1. Changes to exemptions from
producing a prospectus
(a) The definition of "qualified
investor" has been changed to bring it into line with MiFID (the
Markets in Financial Instruments Directive, as amended) categories
of investors, namely professional clients, persons treated as
professional clients and eligible counterparties. As noted above,
the concept of a qualified investor is relevant to the calculation
of the number of persons to whom an offer of transferable
securities may be made before an approved prospectus is required.

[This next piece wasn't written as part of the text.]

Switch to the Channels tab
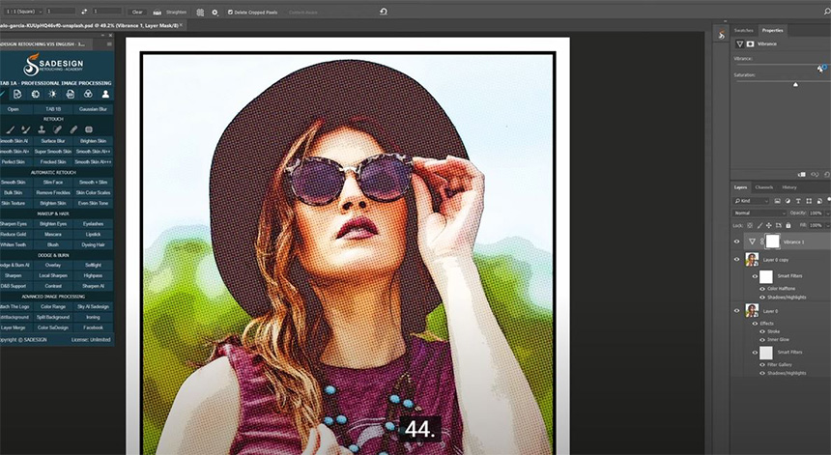The width and height of the screenshot is (831, 455). point(763,186)
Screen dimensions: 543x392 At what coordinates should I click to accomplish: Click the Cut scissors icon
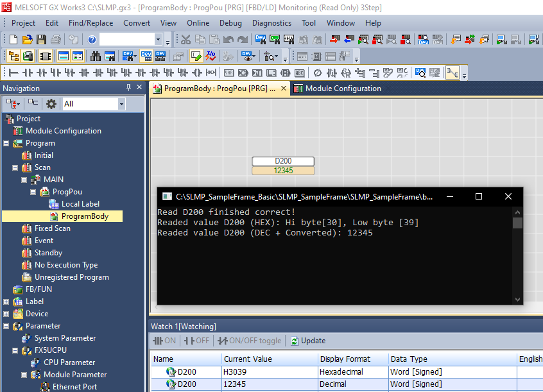tap(185, 40)
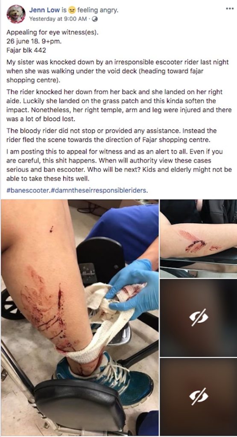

It is the classification of an investor by the investment firm or
credit institution that will be relevant and such organisations
must communicate the client classification to an issuer (subject to
data protection rules). The requirement for the Financial Services
Authority to maintain a register of qualified investors has been
deleted;
(b) The minimum consideration a person
must pay for transferable securities in order to be exempt from the
obligation to produce a prospectus has increased from €50,000 to
€100,000 (or an equivalent amount); and
(c) The minimum denomination of
transferable securities to qualify for an exemption from producing
a prospectus has increased from €50,000 to €100,000 (or an
equivalent amount).
2. Content of prospectus
summary
Clarification has been provided on the
content of the prospectus summary. The summary must convey
concisely the "key information" relating to the securities which
are the subject of the prospectus. The definition of key
information includes the essential characteristics and risks
associated with the issuer and the securities, the general terms of
the offer and the use of proceeds.
Clarification has also been provided that
liability will not attach to the prospectus summary unless, when
read with the rest of the prospectus, it is misleading or
inconsistent or does not provide the key information (as defined
above).
The European Commission has also published a
delegated regulation amending the Prospectus Regulation which
provides that the length of a summary should not exceed 7% of the
length of the prospectus or 15 pages, whichever is longer. This
replaces the requirement that a summary should be no longer than
2,500 words.
3. Supplementary
prospectuses
Changes to FSMA have clarified the period
when a supplementary prospectus can be required as being the period
between when the prospectus is approved and the later of the offer
closing and the point when the securities start to trade on the
regulated market. The changes also clarify that, where a
supplementary prospectus is published, a condition to an investor's
right to withdraw is that the significant new matter giving rise to
the need for the supplementary prospectus must have occurred prior
to delivery of the relevant securities.
4. Changes for retail cascade
regime
The changes to FSMA provide that a new
prospectus is not required on the subsequent resale of securities
through a financial intermediary (known as a retail cascade) where
a valid prospectus is still available and the issuer, or other
person that drew up the prospectus, has given its written consent
to the use of that prospectus.
5. Final terms
FSMA is being amended to include a new
provision that final terms may only contain information that
relates to the securities note and must not be used to supplement
the base prospectus.
6. Other changes to the
Prospectus Rules
The requirement for issuers with securities
admitted to trading on a regulated market to publish an annual
update has been deleted, as it replicates requirements under the
DTRs.
Various changes have been made to the
incorporation of documents by reference. Only documents filed under
the Prospectus Directive or Transparency Directive may be
incorporated by reference. Issuers are no longer entitled to
incorporate by reference information published in an annual
information update.
Brad Isaac is a
Partner in the Corporate
Group of Field Fisher Waterhouse LLP in
London.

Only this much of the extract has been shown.